Segment Open

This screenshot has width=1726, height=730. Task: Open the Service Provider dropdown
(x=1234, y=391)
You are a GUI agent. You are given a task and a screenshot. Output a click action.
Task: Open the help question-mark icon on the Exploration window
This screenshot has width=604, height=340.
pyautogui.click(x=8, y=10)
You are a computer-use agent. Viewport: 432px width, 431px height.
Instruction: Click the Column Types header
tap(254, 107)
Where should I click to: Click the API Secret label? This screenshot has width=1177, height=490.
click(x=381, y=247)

Segment Closed
Segment Open

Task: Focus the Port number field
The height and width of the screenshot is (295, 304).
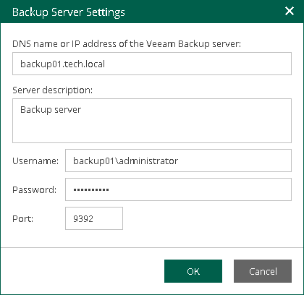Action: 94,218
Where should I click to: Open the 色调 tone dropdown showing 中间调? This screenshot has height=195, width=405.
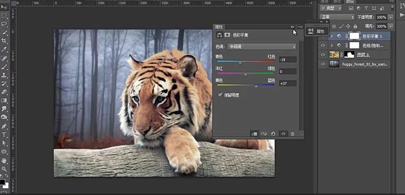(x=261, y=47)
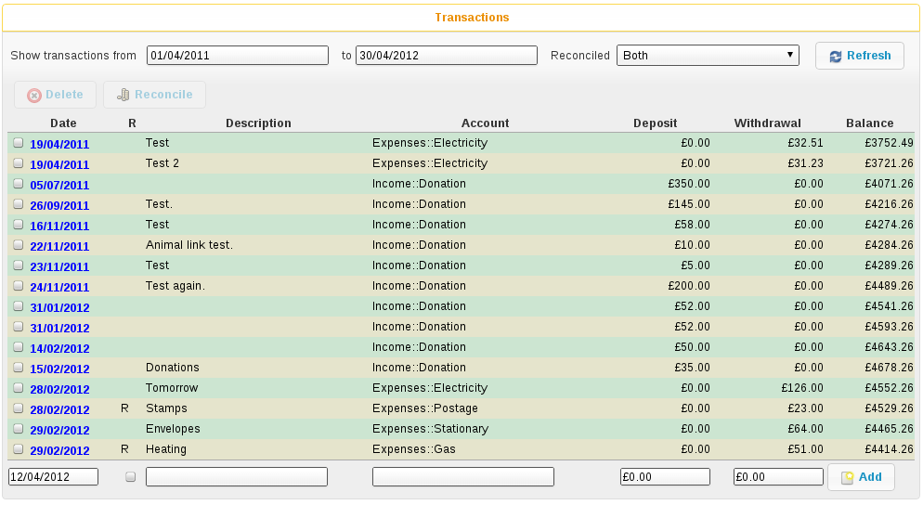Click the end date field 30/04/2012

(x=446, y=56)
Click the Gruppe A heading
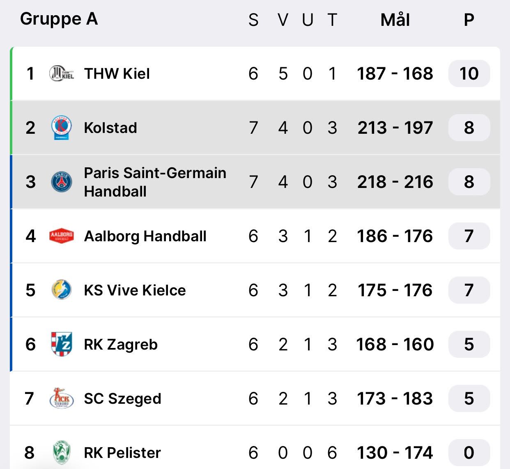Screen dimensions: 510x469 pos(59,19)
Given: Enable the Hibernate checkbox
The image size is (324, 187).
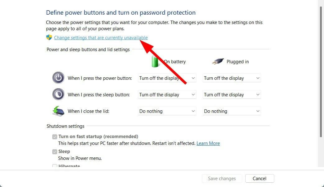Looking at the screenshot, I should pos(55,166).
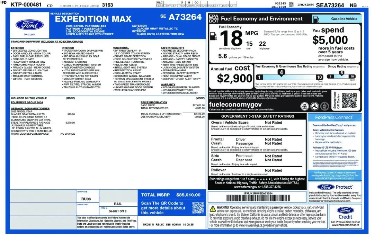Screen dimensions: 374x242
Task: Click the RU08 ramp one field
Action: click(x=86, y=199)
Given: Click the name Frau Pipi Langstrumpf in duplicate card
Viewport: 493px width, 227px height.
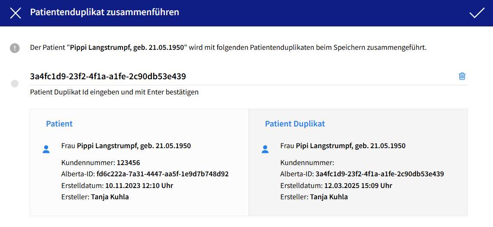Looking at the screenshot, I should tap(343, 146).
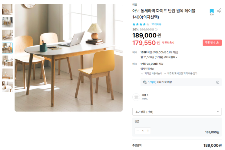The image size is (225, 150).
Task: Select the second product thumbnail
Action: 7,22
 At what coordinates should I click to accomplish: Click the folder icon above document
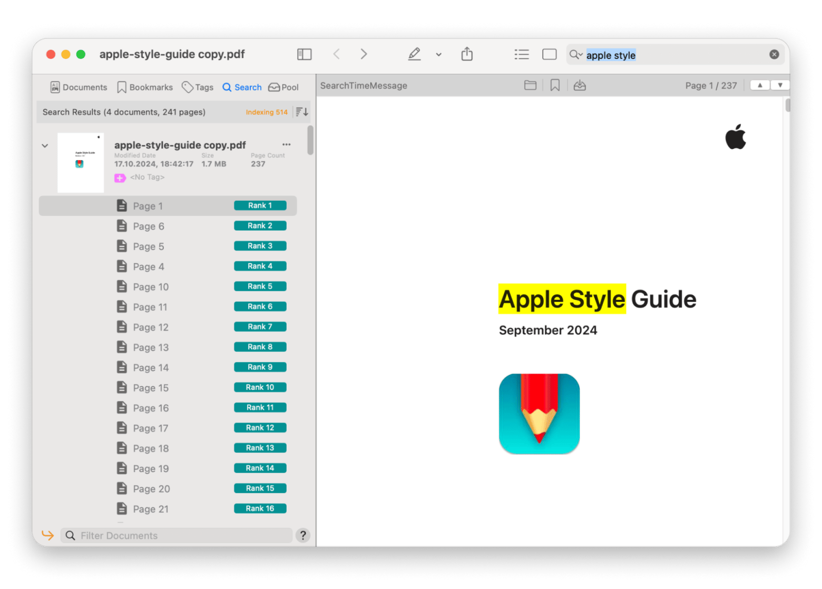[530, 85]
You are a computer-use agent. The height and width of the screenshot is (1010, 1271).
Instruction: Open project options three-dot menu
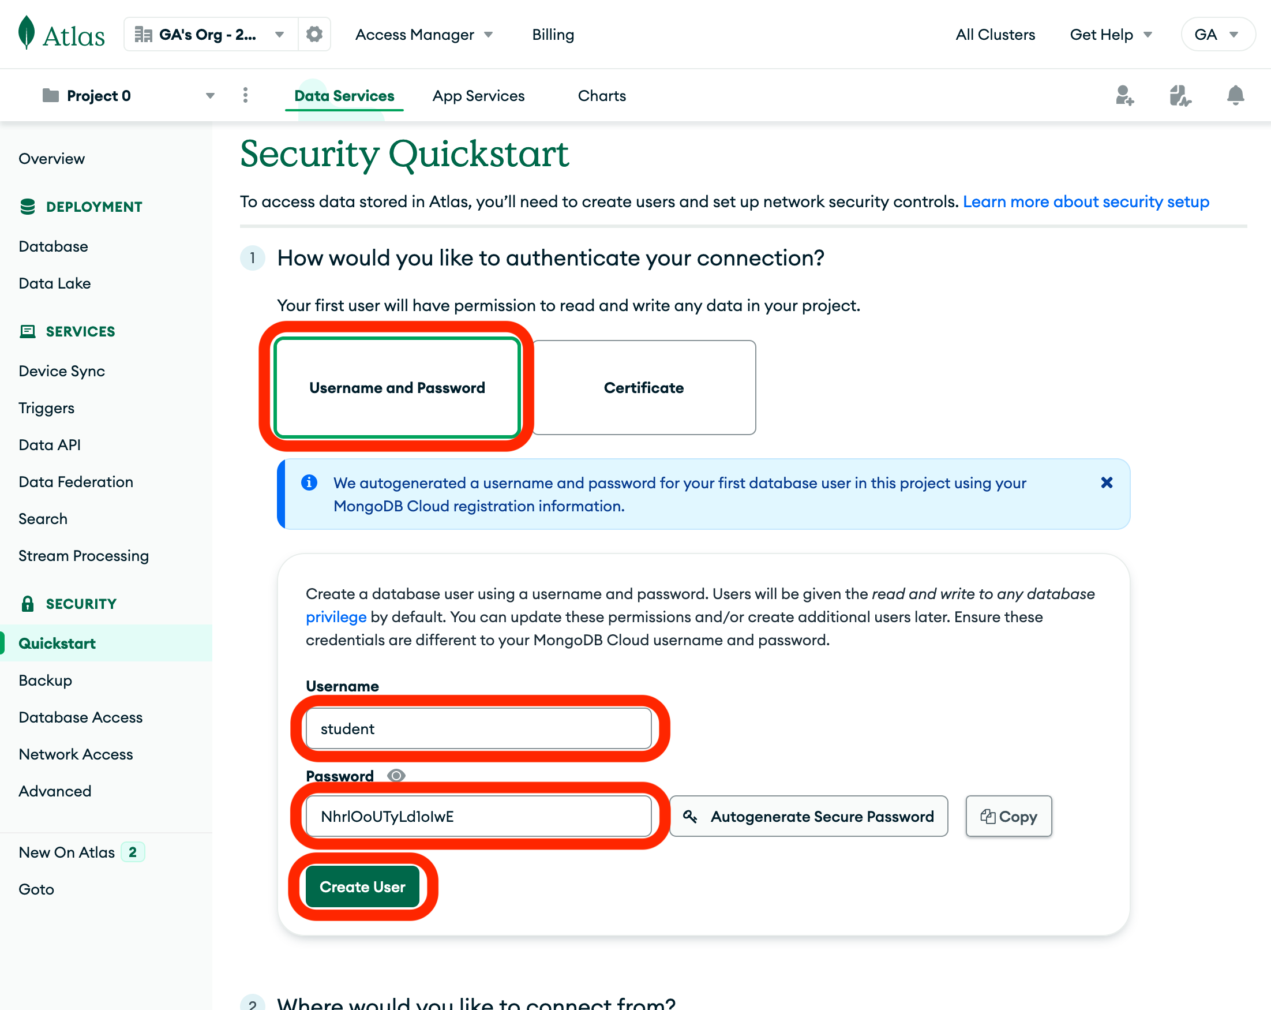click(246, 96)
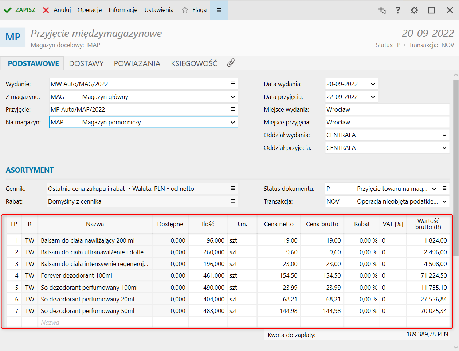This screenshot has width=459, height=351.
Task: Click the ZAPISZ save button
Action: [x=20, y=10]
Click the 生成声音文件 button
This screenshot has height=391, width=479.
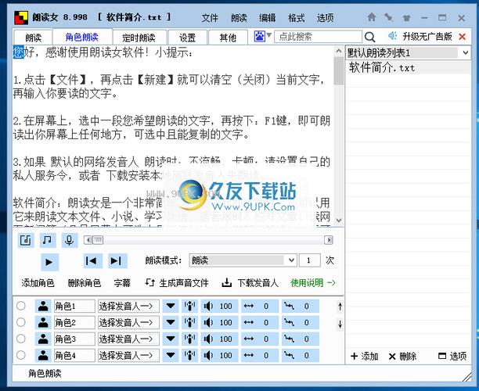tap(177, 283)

Segment Closed

- [The task]:
All lines that hold the word "agent" should be copied from the data.

- [Solution for this exercise]:
You are a GUI agent. You are given a task and a screenshot. Output a click action.
You are a computer-use agent. Viewport: 432px width, 431px height.
You are a computer-use agent. The height and width of the screenshot is (1010, 1271).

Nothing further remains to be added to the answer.